Au moment de se tourner vers l’immunothérapie, le médecin et son patient doivent prendre plusieurs facteurs en considération : la disponibilité des allergènes, les facteurs géographiques, le coût du traitement ainsi que les caractéristiques et les préférences de la personne à traiter et du médecin1,11. Dans une revue d’articles publiée en 2011 et soulignant le 10e anniversaire de l’immunothérapie utilisant des allergènes recombinants, les auteurs soulignent le travail important à venir des compagnies pharmaceutiques afin de mettre au point des allergènes à l’aide de matériel recombinant. Ceux-ci seront idéalement plus standardisés afin d’améliorer la qualité des traitements d’immunothérapie sur le marché4. Un asthme grave ou incontrôlé représente une contre-indication potentielle à l’immunothérapie, en raison de la survenue possible d’effets indésirables graves1. D’autres contre-indications à l’immunothérapie comprennent une maladie cardiaque grave, des troubles de la fonction pulmonaire, une angine instable, un évènement cardiovasculaire récent, une fibrillation auriculaire, une

hypertension non contrôlée ou la prise de bêta-bloquants13. Les femmes enceintes peuvent poursuivre un traitement en phase d’entretien, mais il n’est pas recommandé qu’elles commencent un traitement13. Habituellement, les enfants d’un âge égal ou supérieur à cinq ans coopèrent suffisamment bien pour être capables de recevoir l’immunothérapie13. Les effets indésirables peuvent être locaux ou généraux. Les réactions locales surviennent dans environ 0,1 % des injections10,11. La majorité des réactions générales surviennent habituellement dans les 30 minutes suivant l’administration de la préparation d’allergènes10,11. Pour cette raison, les personnes qui reçoivent une injection d’allergènes doivent demeurer sous surveillance étroite pour une période de 30 à 45 minutes après l’injection1,10. L’adhésion thérapeutique est un facteur qui limite l’utilisation de l’ITSC, puisque les personnes doivent recevoir en tout jusqu’à 80 injections, à raison d’une injection une à trois fois par semaine au début (période de traitement), puis toutes les deux à quatre semaines pour une période de trois à cinq années (période de maintien)2,6,11. Sur ce plan, l’ITSL est intéressante, car elle permet d’éviter les visites régulières au cabinet du médecin.

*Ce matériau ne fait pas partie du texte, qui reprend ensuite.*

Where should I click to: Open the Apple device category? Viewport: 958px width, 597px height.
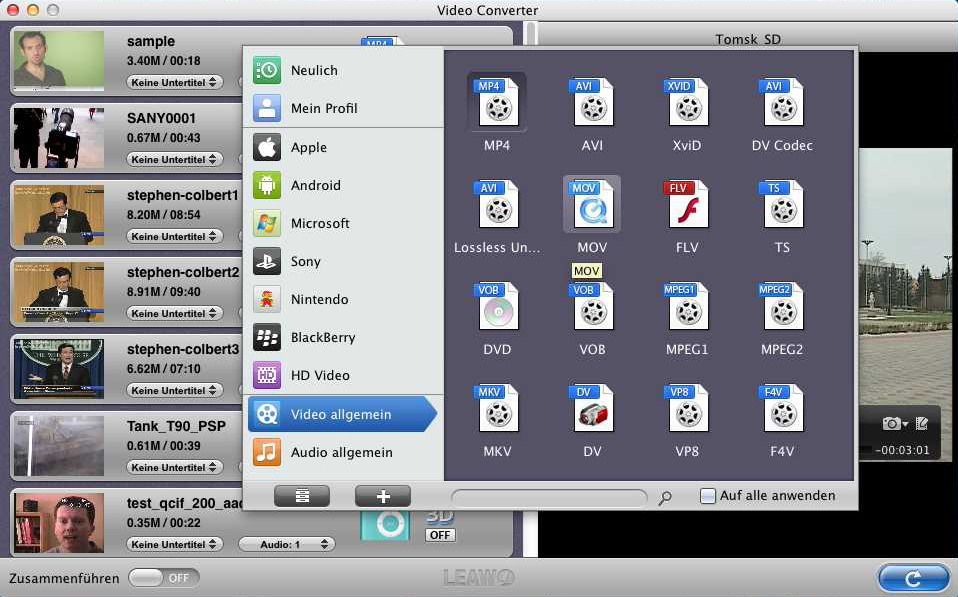click(308, 147)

Le coût annuel de l’ITSC pour les patients s’élève à environ 200 à 400 $ avant le remboursement par la Régie d’Assurance Maladie du Québec (RAMQ) ou les assureurs privés. Comme l’ITSL possède le statut de médicament d’exception à la RAMQ, le médecin doit faire une demande d’autorisation de paiement pour que la personne soit remboursée. L’ITSL coûte 684 $ pour une période de six mois. Le coût annuel de la thérapie anti-IgE peut atteindre plusieurs milliers de dollars. Pour que le patient puisse obtenir un remboursement de la part de la RAMQ, il doit avoir le statut de patient d’exception et le médecin doit également remplir une demande d’autorisation de paiement.

Recommandations

Le nombre de cas d’allergies est en croissance constante1,2. Bien que les lignes directrices pour la prise en charge de l’asthme et de la rhinite allergiques recommandent l’utilisation de l’immunothérapie, les médecins ont rarement recours à cette option thérapeutique7. En effet, moins de 10 % des personnes atteintes de rhinite ou d’asthme allergique se voient proposer ce choix de traitement2. Puisque l’immunothérapie permet de modifier l’évolution de la maladie et qu’elle fait preuve d’innocuité et d’efficacité, elle devrait devenir plus populaire à mesure que de nouvelles voies d’administration sont mises au point2,7,9. À l’heure actuelle, l’immunothérapie ciblée à l’aide d’extraits d’allergènes n’est pas utilisée pour traiter les allergies alimentaires10.

Financement

Aucun financement en relation avec le présent article n’a été déclaré par l’auteur.

Conflits d’intérêts

L’auteur a rempli et soumis le formulaire de l’ICMJE pour la divulgation de conflit d’intérêts potentiel. L’auteur n’a déclaré aucun conflit d’intérêts en relation avec le présent article.